Eine Verhaftung, die als Befreiung wirkte

Der Autor Dogan Akhanli beschreibt in seinem jüngsten Buch, wie er seit Jahrzehnten die Willkür der türkischen Justiz erlebt hat.

Foto: Andreas Fischer

Mit einer berührenden Episode aus seiner Kindheit, in der seine Mutter und ein Wolf die Hauptrollen spielen, beendete Dogan Akhanli seine Lesung in der bis auf den letzten Sitzplatz gefüllten Buchhandlung von Mackensen am Laurentiusplatz. Akhanli wurde im August 2017 nach seiner Verhaftung in Granada und der ihm drohnenden Auslieferung aus Spanien an die Türkei unfreiwillig zur Person der Zeitgeschichte. Zum Kurzurlaub war er nach Spanien gereist und auf Betreiben der türkischen Justiz in Untersuchungshaft geraten. Der deutsche Staatsbürger Akhanli kam wieder frei — nach heftigen internationalen Protesten und einem Aufschrei des Entsetzens über den langen Arm der türkischen Regierung. Die macht bis heute auch in EU-Ländern Jagd auf vermeintliche Staatsfeinde.

+ + + +

**AUFGABEN**
a – In welcher Stadt wurde Dogan Akhanli laut dem Artikel über ihn im August 2017 verhaftet?
b – Schreiben Sie aus dem Artikel über Dogan Akhanli den Abschnitt ab, der bei "Eine Verhaftung, die" beginnt und bei "Justiz erlebt hat." endet.
c – Führen Sie den Artikel über Dogan Akhanli im Anschluss an seinen letzten Satz fort.

**Einträge aus einer Sammlung**
+ + + +

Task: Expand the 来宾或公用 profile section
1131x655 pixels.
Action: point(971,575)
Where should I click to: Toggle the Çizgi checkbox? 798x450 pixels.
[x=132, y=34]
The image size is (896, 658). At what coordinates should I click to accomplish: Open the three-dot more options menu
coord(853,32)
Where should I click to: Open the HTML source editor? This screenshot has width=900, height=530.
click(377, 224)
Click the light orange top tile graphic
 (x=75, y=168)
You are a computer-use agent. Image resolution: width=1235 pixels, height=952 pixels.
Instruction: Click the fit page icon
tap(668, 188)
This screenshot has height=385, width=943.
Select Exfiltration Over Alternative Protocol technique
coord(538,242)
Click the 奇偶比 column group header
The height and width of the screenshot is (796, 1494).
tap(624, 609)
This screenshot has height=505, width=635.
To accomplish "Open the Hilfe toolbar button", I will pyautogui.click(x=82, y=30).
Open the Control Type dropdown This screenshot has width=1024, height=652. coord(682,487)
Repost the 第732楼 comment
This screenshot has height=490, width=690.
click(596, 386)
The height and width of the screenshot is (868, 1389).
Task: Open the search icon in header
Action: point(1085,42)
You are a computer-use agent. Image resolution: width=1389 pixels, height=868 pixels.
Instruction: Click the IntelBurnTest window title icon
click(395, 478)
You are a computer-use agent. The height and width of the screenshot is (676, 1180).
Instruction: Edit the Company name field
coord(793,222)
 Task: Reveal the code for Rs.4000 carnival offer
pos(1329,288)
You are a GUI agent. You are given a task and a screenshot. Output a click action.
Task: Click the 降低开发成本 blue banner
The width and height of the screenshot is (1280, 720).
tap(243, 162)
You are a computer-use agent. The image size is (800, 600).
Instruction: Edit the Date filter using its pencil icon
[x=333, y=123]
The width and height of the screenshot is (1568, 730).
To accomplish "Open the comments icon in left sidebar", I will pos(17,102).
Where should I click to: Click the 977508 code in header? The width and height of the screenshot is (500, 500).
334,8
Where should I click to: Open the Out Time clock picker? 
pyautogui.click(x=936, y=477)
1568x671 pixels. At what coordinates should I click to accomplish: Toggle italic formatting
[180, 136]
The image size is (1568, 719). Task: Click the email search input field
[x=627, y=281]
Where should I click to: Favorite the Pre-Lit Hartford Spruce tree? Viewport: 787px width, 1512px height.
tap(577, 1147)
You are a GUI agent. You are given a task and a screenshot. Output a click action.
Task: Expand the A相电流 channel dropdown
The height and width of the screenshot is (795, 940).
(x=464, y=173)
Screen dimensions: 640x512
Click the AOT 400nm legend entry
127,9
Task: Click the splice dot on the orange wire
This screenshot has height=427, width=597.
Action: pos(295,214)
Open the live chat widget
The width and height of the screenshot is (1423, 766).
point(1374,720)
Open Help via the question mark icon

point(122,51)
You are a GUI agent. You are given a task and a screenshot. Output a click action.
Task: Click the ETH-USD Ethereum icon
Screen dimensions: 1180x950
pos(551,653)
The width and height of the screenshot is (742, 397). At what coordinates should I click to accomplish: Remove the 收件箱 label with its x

+ + + +

**ANTWORTEN NACH NUMMER**
a – In Granada.

b –
Eine Verhaftung, die als Befreiung wirkte

Der Autor Dogan Akhanli beschreibt in seinem jüngsten Buch, wie er seit Jahrzehnten die Willkür der türkischen Justiz erlebt hat.

c –
Die sich überstürzenden Ereignisse im August des vergangenen Jahres hat Akhanli in seinem Buch „Verhaftung in Granada oder treibt die Türkei in die Diktatur?“ festgehalten. Die Schilderung des Schocks, der Tage der Angst und der Unsicherheit nach seiner Verhaftung setzt Akhanli in Beziehung zu seinen Erlebnissen als politischer Häftling in der Türkei 1975, 1985 bis 1987 und 2010. Die Einbindung des aktuellen politischen Skandals in seine Lebensgeschichte schildert er stellvertretend für politisch Verfolgte in Zeiten der Militärdiktatur oder der Repressalien unter Erdogan. Akhanli geriet bereits 1975 als junger Mann in die Mühlen der Justiz, wurde 1985 des Raubmordes und der Mitgliedschaft einer terroristischen Vereinigung beschuldigt. Obwohl sich die Vorwürfe als haltlos erwiesen, wurden sie Jahrzehnte später zur Grundlage für einen internationalen Haftbefehl, der in Spanien vollstreckt wurde.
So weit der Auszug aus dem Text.